Bir vaka üretiyoruz şimdi. Bardakları kıran bir çocuğumuz var elimizde. Bu çocuğumuzda otizm tanısı olsun. Öncelikle davranışın ne olduğunu ve ne işlevle yapıldığını bulmak için 4 sorumuza cevap yazıyoruz
(a) sosyal ilgi ve dikkat elde etme, – için yapabilir. Zira her bardak kırdıktan sonra dikkati üzerine toplamış olur.
(b) nesne elde etme, – eğer bir istediğini elde edemediği için bunu yapıyorsa bu kısma ağırlık vermeliyiz. Bizim çocuğumuz daha zorlu olsun diye bu maddenin bir karşılığını koymayalım. Yani çocuğun nesnel istediği bir eşyamız yok.
(c) duyusal uyaran elde etme ve – bu da oldukça iyi gözlemlememiz gereken bir başlık. Zira çocuklar kendisine yakın olmamız, tutmamız, sıkı sıkıya kavramamızı bile duyusal uyaran elde etme olarak algılayabilirler. Hatta bir adım ileri giderek, ailesinden tokat yiyen çocuğun bile sırf ailesi duyusal uyaran versin diye problem davranışlar çıkardığı konusunda bilimsel veriler bulunmaktadır.
(d) istemeyen bir durumdan kaçma – – Eğer çocuğa bir fiil, iş ya da durum yükledik ama bunu yapmak istemiyorsa gidip bardağı kırma eylemini bu basamakta değerlendirmeliyiz.
Şimdi davranışın işlevini yavaş yavaş anlıyoruz. “A” maddesi için çözüm yollarımızı sıralayıp ona göre müdahalede bulunmamız gerekecek. Burada problem davranış tesit formunu kullanmalısınız. Zira davranışın ne zamanlar hangi durumlarda ortaya çıktığını görmeniz açısından önemlidir.
Varsayımsal devam edersek, çocuğumuz ev kalabalık olduğunda misafir olduğunda bardak kırıyor. Burada üç maddeye bakmalıyız. A ,b ve d maddeleri. Demek ki sosyal ortamda ilgilimiz misafire yöneldi, demek ki nesne olarak bizi talep ediyor, demek ki misafirlerin orada bulunmasını istemiyor.

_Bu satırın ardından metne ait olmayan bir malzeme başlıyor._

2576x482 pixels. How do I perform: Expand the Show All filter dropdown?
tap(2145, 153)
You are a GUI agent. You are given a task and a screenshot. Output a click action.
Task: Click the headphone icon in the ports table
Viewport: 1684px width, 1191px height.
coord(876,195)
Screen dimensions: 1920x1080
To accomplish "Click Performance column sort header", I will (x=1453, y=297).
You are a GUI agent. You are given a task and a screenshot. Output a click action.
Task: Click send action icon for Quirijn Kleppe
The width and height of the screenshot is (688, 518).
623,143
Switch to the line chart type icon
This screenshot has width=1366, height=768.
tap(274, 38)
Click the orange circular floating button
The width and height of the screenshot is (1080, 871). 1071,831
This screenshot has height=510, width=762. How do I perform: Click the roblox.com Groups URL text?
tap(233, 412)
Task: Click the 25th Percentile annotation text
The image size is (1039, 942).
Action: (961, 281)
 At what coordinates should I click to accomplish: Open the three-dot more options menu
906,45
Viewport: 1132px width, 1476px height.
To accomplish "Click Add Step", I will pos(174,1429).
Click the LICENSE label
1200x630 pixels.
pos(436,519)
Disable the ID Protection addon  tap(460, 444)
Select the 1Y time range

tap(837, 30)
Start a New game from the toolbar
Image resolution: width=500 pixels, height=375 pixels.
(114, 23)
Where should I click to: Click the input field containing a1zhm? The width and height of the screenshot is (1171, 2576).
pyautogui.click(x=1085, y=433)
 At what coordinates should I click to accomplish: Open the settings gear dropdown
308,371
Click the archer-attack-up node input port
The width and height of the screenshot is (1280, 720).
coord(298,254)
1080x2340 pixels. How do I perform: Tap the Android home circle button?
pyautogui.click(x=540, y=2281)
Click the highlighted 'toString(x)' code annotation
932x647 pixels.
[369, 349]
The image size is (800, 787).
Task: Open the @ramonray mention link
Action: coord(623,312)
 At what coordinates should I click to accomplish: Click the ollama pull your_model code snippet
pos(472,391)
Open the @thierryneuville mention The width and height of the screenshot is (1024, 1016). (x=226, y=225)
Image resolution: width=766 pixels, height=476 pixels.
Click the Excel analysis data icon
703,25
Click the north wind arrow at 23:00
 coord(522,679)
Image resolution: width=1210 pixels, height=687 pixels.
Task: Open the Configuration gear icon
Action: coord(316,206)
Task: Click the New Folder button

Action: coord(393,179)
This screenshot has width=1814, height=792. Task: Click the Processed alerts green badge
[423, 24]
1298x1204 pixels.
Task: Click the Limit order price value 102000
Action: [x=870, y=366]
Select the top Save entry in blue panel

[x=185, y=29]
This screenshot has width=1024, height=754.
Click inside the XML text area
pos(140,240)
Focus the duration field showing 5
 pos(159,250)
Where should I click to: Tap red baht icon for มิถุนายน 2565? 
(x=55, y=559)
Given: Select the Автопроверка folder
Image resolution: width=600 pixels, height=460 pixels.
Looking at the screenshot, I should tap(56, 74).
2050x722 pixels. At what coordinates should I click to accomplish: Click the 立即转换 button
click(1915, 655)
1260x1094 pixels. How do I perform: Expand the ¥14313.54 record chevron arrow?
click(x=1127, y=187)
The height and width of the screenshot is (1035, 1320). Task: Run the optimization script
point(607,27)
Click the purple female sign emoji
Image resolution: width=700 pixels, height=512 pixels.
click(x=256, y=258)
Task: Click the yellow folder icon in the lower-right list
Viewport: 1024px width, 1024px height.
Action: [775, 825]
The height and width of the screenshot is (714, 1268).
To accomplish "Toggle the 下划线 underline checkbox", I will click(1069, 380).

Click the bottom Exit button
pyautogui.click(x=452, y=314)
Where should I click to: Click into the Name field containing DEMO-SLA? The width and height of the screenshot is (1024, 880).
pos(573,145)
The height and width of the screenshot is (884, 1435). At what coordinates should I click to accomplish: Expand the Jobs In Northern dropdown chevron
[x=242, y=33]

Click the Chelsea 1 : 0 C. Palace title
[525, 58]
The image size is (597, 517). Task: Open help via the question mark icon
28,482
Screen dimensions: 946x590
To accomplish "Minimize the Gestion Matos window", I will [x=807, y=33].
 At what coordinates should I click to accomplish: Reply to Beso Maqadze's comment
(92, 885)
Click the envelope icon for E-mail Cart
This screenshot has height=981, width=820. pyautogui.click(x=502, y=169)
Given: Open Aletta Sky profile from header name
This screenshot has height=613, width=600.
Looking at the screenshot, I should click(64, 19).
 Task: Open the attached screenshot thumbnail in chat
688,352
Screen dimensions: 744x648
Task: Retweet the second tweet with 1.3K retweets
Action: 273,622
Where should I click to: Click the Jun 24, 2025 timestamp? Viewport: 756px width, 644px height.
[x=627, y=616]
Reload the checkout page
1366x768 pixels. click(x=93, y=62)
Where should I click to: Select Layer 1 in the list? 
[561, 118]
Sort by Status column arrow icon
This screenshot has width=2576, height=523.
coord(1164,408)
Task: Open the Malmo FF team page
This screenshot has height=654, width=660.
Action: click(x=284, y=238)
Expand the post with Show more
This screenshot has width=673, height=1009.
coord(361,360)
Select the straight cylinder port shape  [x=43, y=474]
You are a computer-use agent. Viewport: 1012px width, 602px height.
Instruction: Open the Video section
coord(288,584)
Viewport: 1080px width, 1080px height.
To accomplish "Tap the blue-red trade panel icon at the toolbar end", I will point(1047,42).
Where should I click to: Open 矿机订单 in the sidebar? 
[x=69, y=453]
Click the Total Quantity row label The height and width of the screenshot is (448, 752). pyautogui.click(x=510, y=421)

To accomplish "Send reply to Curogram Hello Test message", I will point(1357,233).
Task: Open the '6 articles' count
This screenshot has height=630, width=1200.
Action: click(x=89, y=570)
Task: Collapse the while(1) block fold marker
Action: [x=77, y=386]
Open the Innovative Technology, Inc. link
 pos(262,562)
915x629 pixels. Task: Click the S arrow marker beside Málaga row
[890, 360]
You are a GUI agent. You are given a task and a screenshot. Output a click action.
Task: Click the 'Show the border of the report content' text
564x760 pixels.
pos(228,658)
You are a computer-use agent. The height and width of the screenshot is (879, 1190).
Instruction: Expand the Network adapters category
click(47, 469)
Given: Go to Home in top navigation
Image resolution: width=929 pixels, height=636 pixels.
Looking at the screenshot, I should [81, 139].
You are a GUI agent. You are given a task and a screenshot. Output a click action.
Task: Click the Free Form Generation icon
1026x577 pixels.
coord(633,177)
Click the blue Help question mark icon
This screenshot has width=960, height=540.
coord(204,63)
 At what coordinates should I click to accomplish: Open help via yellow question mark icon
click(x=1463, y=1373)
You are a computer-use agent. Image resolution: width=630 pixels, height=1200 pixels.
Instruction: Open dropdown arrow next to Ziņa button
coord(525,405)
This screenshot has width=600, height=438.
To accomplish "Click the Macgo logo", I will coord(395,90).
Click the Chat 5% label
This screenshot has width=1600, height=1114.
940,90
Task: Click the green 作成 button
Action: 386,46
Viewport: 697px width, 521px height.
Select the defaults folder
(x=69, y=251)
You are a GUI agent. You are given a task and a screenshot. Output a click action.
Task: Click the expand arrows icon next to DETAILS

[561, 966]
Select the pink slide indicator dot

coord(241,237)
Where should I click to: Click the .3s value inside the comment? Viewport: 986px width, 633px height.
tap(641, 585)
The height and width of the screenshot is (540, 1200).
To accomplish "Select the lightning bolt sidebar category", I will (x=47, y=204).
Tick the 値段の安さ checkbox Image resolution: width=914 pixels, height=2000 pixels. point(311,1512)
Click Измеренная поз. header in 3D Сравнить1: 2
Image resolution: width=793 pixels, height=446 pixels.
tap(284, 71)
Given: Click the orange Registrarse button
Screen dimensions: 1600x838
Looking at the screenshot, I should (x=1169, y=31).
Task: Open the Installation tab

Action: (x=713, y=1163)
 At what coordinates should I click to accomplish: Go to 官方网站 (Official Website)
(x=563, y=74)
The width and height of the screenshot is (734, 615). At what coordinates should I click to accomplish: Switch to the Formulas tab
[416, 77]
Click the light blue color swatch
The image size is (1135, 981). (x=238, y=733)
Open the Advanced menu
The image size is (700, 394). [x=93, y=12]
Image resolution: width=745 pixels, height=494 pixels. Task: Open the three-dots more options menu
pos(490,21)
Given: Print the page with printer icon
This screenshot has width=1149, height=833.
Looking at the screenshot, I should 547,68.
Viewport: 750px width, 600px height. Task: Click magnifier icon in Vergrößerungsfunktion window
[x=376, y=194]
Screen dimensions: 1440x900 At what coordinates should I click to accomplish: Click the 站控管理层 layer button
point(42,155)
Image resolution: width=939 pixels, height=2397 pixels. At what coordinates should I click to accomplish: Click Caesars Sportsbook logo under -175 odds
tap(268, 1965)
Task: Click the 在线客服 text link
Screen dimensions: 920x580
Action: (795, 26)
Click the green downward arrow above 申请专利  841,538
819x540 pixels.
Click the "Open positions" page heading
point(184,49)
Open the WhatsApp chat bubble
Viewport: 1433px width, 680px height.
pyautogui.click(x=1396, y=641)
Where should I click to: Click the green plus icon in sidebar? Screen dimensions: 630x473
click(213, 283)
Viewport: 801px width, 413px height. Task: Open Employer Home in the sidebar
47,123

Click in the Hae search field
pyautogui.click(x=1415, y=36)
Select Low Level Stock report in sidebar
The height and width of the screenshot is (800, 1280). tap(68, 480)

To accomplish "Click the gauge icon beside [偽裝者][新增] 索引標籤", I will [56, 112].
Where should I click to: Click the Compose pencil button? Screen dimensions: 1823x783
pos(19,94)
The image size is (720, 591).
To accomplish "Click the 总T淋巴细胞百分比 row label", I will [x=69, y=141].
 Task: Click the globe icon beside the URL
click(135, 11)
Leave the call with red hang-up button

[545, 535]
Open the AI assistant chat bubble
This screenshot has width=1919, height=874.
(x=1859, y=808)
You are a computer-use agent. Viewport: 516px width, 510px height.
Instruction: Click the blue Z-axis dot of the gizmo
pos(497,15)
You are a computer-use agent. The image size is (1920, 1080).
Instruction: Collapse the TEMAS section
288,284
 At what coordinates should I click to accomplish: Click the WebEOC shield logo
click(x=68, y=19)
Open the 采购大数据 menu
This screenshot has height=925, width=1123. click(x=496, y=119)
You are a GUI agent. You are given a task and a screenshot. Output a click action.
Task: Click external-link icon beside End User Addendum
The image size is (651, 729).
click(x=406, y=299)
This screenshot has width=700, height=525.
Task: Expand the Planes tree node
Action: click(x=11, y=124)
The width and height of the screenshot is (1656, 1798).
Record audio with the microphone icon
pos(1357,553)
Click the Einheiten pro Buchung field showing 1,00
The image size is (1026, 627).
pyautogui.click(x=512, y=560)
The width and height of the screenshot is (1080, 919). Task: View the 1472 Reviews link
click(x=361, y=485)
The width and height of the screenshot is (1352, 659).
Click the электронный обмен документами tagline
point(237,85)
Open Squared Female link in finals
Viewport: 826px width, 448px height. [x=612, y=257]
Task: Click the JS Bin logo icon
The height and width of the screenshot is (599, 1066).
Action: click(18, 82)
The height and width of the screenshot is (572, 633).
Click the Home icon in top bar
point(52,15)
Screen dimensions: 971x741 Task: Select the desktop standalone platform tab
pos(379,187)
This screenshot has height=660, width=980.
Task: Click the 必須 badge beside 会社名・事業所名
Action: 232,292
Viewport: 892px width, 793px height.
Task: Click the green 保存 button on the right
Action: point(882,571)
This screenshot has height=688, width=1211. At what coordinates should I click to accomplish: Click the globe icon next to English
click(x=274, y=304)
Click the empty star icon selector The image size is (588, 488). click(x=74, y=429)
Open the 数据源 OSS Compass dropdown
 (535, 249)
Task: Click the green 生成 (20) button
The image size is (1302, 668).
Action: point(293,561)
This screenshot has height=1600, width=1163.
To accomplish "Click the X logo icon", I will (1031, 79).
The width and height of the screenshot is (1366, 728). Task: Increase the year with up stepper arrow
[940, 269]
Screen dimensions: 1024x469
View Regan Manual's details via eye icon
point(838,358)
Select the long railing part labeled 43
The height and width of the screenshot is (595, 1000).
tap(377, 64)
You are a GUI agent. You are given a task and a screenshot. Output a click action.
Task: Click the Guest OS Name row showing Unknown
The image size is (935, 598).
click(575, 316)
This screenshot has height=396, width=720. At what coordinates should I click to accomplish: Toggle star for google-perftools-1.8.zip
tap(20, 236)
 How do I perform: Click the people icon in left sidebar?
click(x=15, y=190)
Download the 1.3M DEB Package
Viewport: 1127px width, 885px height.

Şimdi önümüz biraz daha açık. Peki bu problemi nasıl gidereceğiz. Öyle ya misafir gelmesin mi ? Elbette gelecek, elbette oturup onlarla DA ilgileneceğiz. Sadece onlarla ilgilenmeyeceğiz yani. Bardakları çocuğumuz taşıyacak, tabakları o taşıyacak, mutfağa gittiğiniz zaman yanınıza çağıracaksınız, misafirin yanında otururken onu yanınıza alacaksınız. Misafirlerin kısık sesle konuşmasını isteyeceksiniz ! ki bir çok çocuğumuz gürültüye tahammül edememektedir.
Bu kadarla halledilir mi ? Hayır ! bunu sistemli ve sürekli yapmanız gerekecek. Zira çocuklar bizden daha zekiler. Davranışlarımızdaki tutarsızlığı görürler. O yüzden tutarlı ve sürekli şekilde eksik hissettiği şeyleri gidermeye çalışacağız.